▶ Teks Pilihan:
□ □ □
DINASTI BANI UMAYYAH 661 M
A. Sejarah
Pendirian Dinasti Bani Umayyah
Berdirinya dinasti bani Umayyah dilatarbelakangi oleh peristiwa tahkim
pada perang Siffin. Setelah terbunuhnya Utsman bin Affan, Muawiyah bin Abi
Sufyan beserta sahabat lainnya angkat bicara dihadapan manusia dan mendorong
mereka agar menuntut darah Utsman dari orang-orang yang telah membunuhnya.
Tragedi kematian Utsman bin Affan dijadikan dalih untuk mewujudkan ambisinya. Muawiyah
dan pengikut menuntut kepada khalifah Ali agar dapat menyerahkan para pembunuh
Utsman kepada mereka. Karena tuntutannya itu tidak terpenuhi maka pihak
Muawiyyah menjadikannya sebagai alasan untuk tidak mengakui kekhalifahan Ali
bin Abi Thalib.
□ □ □
▶ Data Tersimpan:
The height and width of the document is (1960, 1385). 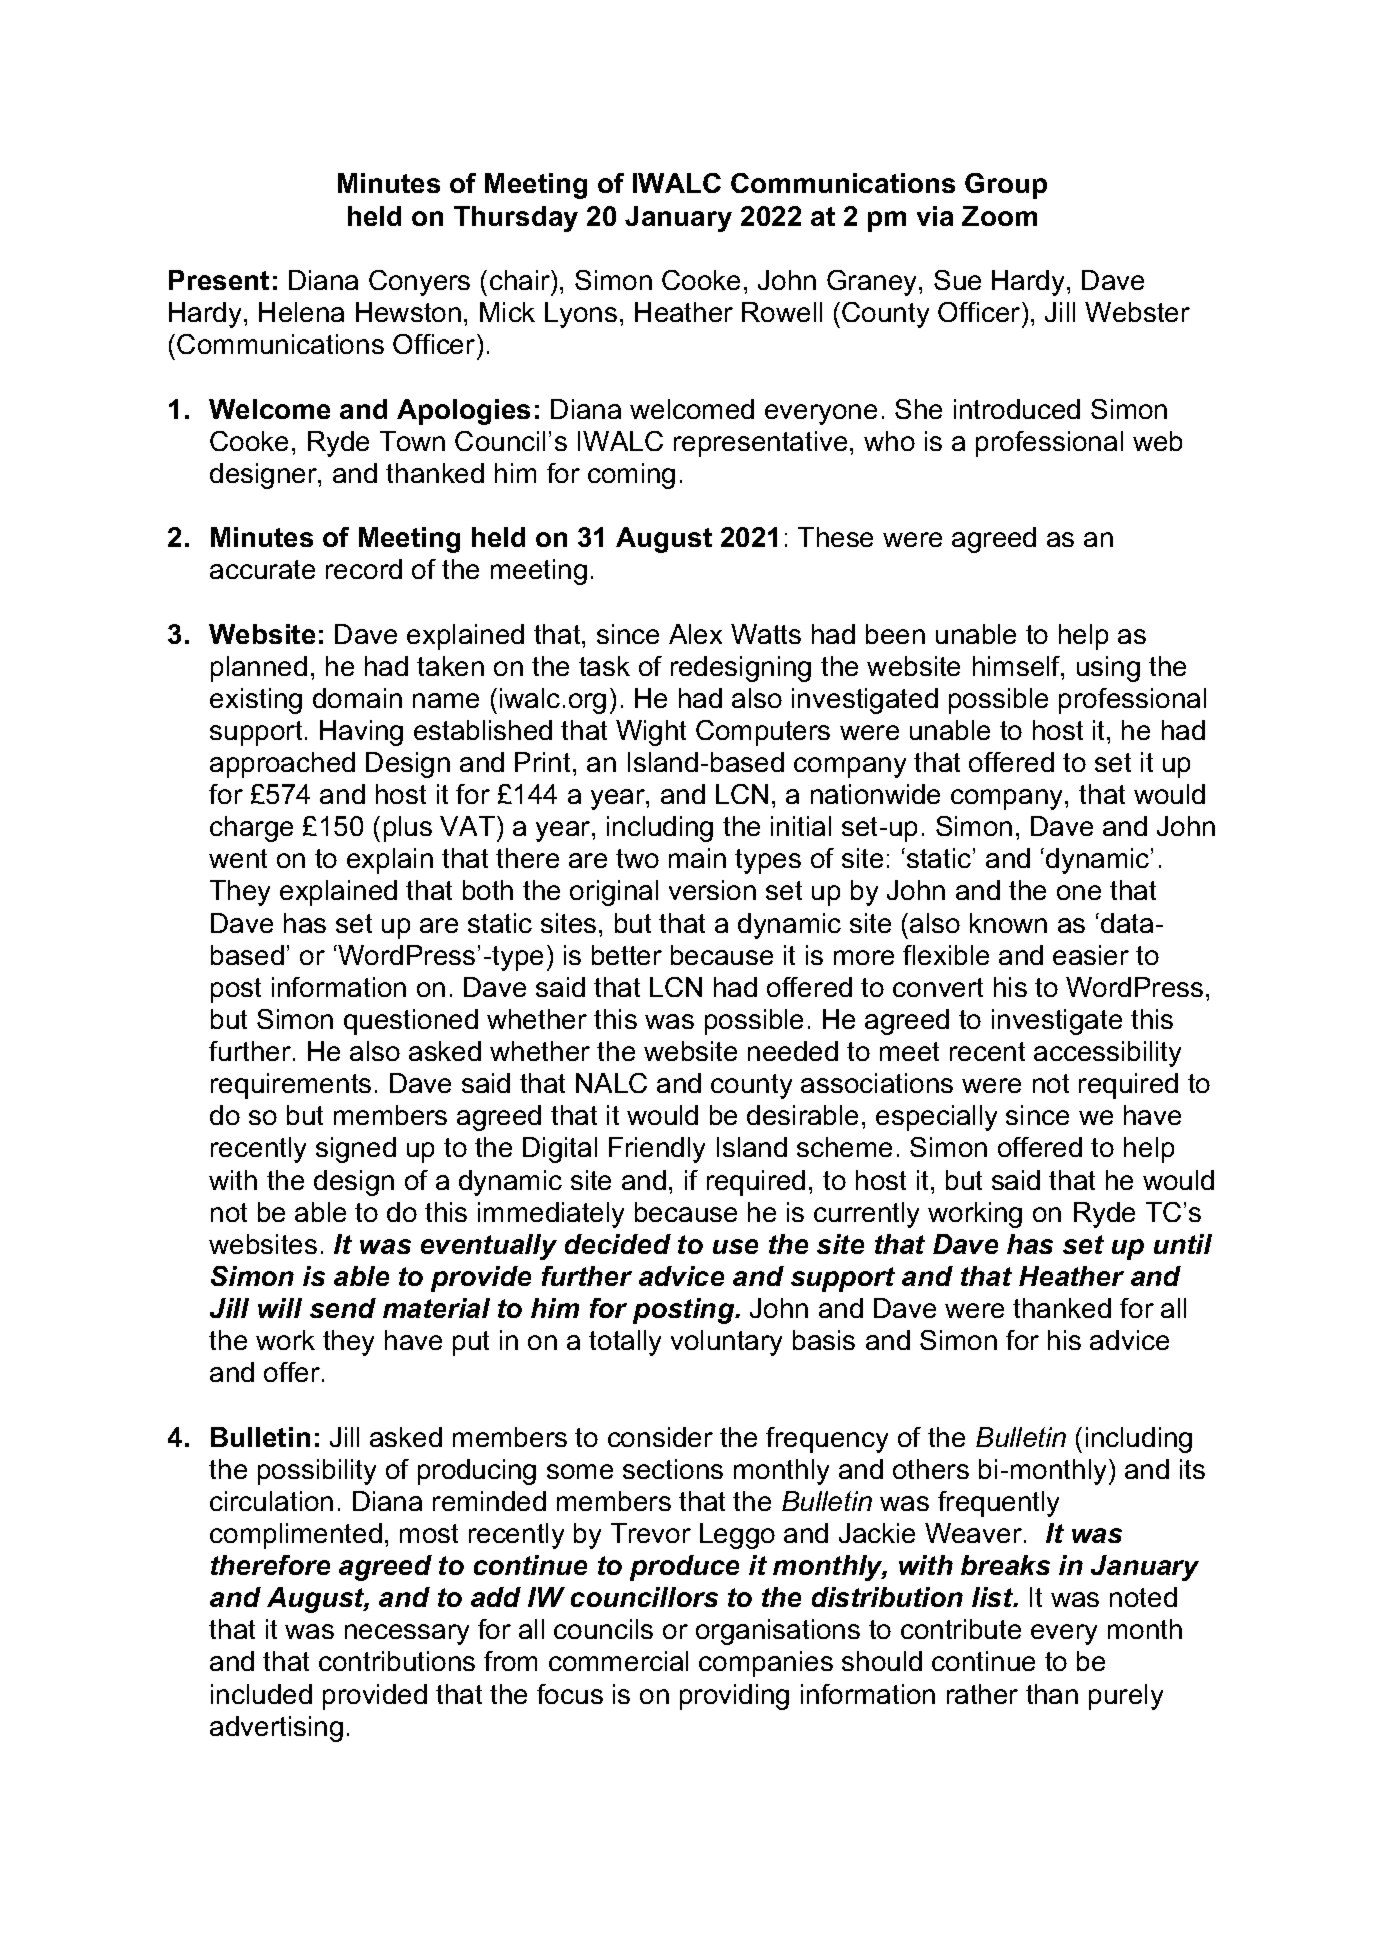 I want to click on signed, so click(x=356, y=1150).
□ □ □
▶ Soal Latihan:
Jawablah pertanyaan berikut berdasarkan teks tentang berdirinya Dinasti Bani Umayyah.
1. Peristiwa apa yang melatarbelakangi berdirinya dinasti Bani Umayyah?
2. Apa yang dituntut Muawiyah dan pengikutnya kepada khalifah Ali?
3. Apa yang dijadikan alasan oleh pihak Muawiyah untuk tidak mengakui kekhalifahan Ali bin Abi Thalib?

▶ Jawaban Benar:
1. Peristiwa tahkim pada perang Siffin.
2. Agar khalifah Ali menyerahkan para pembunuh Utsman kepada mereka.
3. Tidak terpenuhinya tuntutan mereka agar para pembunuh Utsman diserahkan.